## Prompt
Retype the records below from their first line through the line containing "Task: Click the Cancel button", and include nothing else.

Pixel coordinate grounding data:
=== Begin Enclosure ===

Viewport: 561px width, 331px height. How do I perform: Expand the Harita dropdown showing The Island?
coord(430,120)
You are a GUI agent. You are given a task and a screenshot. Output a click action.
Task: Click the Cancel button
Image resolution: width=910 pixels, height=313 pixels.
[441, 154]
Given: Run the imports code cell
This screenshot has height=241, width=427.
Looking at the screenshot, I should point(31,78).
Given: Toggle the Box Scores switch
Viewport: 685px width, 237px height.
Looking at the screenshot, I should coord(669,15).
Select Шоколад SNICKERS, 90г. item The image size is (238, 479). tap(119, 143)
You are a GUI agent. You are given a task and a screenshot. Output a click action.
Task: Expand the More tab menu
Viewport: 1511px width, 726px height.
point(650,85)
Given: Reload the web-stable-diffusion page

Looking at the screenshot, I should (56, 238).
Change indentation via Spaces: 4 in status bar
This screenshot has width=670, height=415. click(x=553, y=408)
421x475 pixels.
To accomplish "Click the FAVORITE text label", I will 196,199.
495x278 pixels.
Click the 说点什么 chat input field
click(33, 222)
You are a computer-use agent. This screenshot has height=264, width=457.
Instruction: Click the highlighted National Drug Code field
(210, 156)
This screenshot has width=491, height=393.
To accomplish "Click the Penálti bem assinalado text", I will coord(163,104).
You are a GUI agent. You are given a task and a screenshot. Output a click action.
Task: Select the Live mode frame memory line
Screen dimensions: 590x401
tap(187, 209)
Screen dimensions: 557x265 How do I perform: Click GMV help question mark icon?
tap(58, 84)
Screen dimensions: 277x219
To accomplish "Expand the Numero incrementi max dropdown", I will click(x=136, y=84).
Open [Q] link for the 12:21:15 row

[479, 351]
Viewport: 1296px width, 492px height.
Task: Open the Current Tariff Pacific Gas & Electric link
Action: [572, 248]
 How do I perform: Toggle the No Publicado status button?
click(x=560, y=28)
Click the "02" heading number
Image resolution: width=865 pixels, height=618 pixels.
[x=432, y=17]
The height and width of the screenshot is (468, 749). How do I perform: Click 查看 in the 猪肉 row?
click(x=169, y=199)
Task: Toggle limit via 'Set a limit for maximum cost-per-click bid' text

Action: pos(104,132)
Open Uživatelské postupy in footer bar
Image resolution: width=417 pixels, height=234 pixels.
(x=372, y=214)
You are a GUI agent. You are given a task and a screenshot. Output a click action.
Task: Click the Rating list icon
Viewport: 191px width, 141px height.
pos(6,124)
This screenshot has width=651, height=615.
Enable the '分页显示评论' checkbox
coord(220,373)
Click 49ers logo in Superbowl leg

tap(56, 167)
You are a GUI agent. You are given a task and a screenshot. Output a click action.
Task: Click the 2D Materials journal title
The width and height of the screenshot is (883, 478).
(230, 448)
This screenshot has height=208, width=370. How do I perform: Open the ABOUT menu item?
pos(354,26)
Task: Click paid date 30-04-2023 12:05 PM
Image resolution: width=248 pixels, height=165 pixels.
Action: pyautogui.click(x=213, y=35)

=== End Enclosure ===

## Response area
Viewport: 561px width, 331px height. How do I perform: Expand the Harita dropdown showing The Island?
coord(430,120)
You are a GUI agent. You are given a task and a screenshot. Output a click action.
Task: Click the Cancel button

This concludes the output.